Tuesday, April 9, 2019

Last saturday I went to visit my Dad. It was cool.

The more I keep searching in life for things the more I keep finding that the only thing worth searching for is lost. Being lost. Losing it. Simply not having IT. I am not sure if that sounds at all positive but I mean it to be very much positive. The lost I talk of is not the not knowing where so much as the not knowing what we are told we need to know from a very young age. Knowing how to dress alike, go to the schools we are told lead to success, acquire debt, and feel like you are nothing compared to the people on the road side bill board or the tv show family who have it all. These are the things that so many people think give them direction when it is really making us hopelessly fucking lost. The lost I speak of is the loss of these standards our society have imbedded in our assimilating culture. Now I am not advocating complete anarchy but the more I think I about it the more I miss how free I felt when I wore a neon mohawk and a stitched on upside down American flag. I just want to feel a little more off the beaten path and I wish everybody else did as well. If everybody who had the time to reflect actually did and went about making their immediate surrounding a little more bountiful in quality to them selves than maybe we could all find the apathy and perspective to care for one another a little bit more. I know it is hard to break away and being insane is the easy path but I try to keep the balance. I support the capitalistic system because it is me and I am it. I have no answers to this rant other than build a sketchy motorbike with what you have and go take it for a ride. See how far you can take yourself...
State line. Old Hwy 6 & 50. Now dirt. Snow in the mountains.

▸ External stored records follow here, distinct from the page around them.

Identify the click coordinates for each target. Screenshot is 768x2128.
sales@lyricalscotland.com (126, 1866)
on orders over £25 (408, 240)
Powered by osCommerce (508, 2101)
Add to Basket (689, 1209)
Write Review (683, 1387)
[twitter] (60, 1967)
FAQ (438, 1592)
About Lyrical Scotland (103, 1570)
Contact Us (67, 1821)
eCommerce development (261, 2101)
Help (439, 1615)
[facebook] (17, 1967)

I realize that after writing this that I was channeled subliminally from Kowalski, the Vanishing point hero. Vanishing Point is a movie worth watching for any stunt man wanna-be. but I guess it has stuck with me. Scenes of it were filmed here and I don't care to invite other tourists. But who am I. I am them.

200+ mile first real ride maiden voyage on the last bike I built before I got out of Denver. She is a real nice road worthy scary fun mother fucker.